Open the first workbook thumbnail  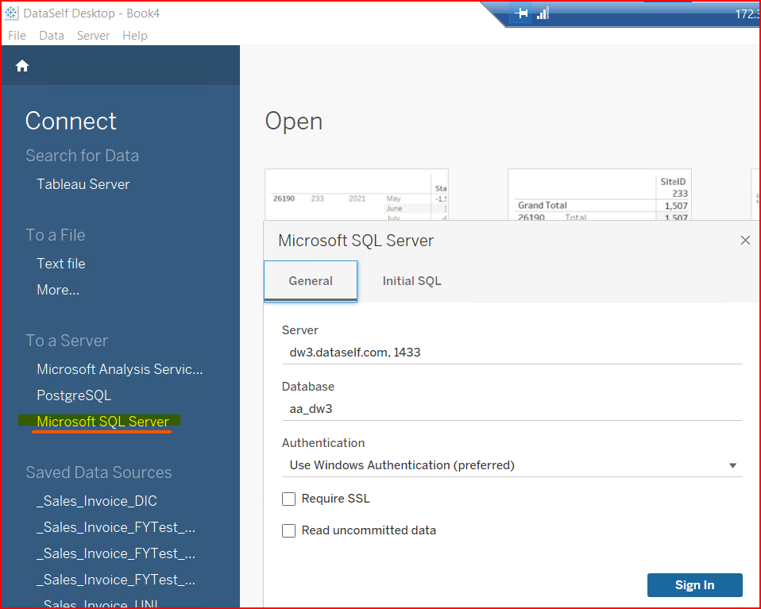tap(356, 195)
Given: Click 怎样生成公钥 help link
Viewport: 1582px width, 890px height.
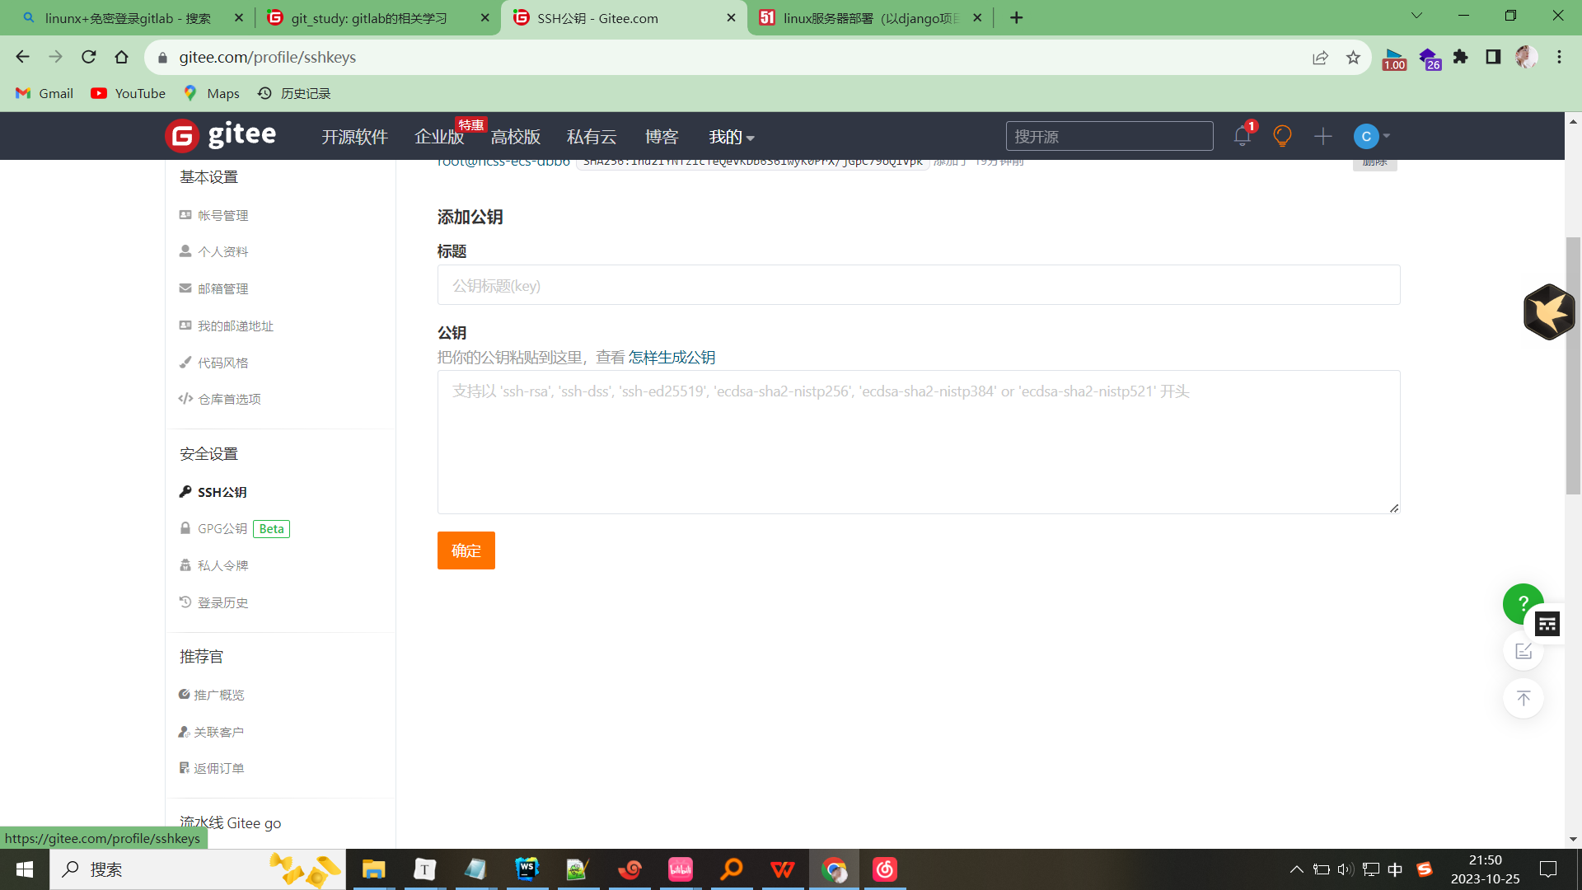Looking at the screenshot, I should (x=672, y=357).
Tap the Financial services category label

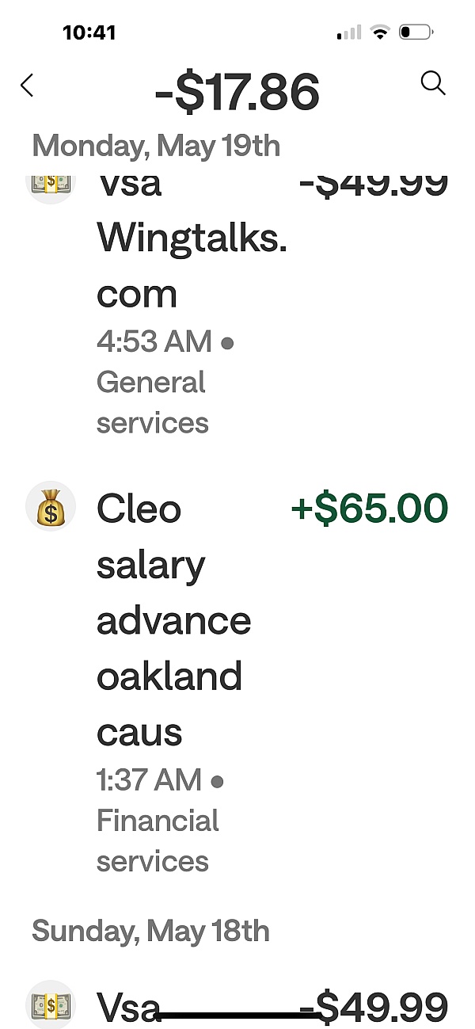(158, 840)
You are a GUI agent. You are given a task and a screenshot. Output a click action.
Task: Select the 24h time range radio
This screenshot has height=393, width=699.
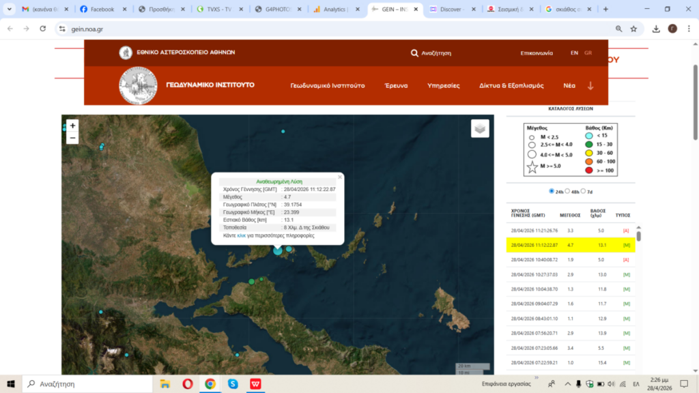[552, 191]
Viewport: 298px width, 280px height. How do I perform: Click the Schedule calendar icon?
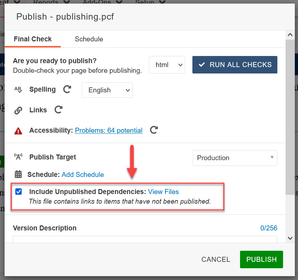18,174
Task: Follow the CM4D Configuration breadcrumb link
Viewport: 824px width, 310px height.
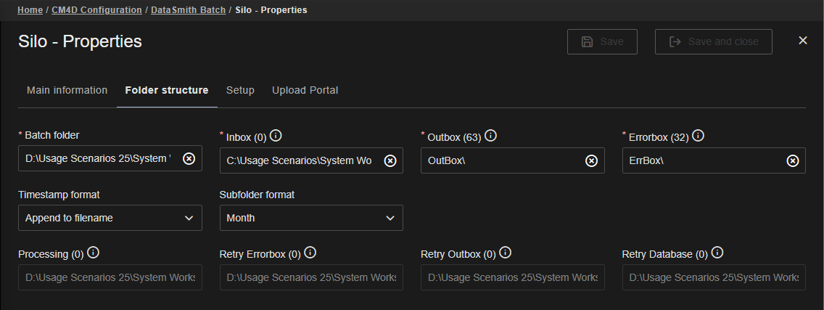Action: tap(96, 10)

○ ○ ○ ○ ○

* [Your objective]: Reproduce the records verbatim, starting at the line that contains "Viewport: 298px width, 280px" and ending with the last line of the records, both included. Omit the pictures from your answer.

* [Exercise response]:
Viewport: 298px width, 280px height. How do I perform: Click the Schedule calendar icon?
18,174
Task: Follow the CM4D Configuration breadcrumb link
Viewport: 824px width, 310px height.
Action: tap(96, 10)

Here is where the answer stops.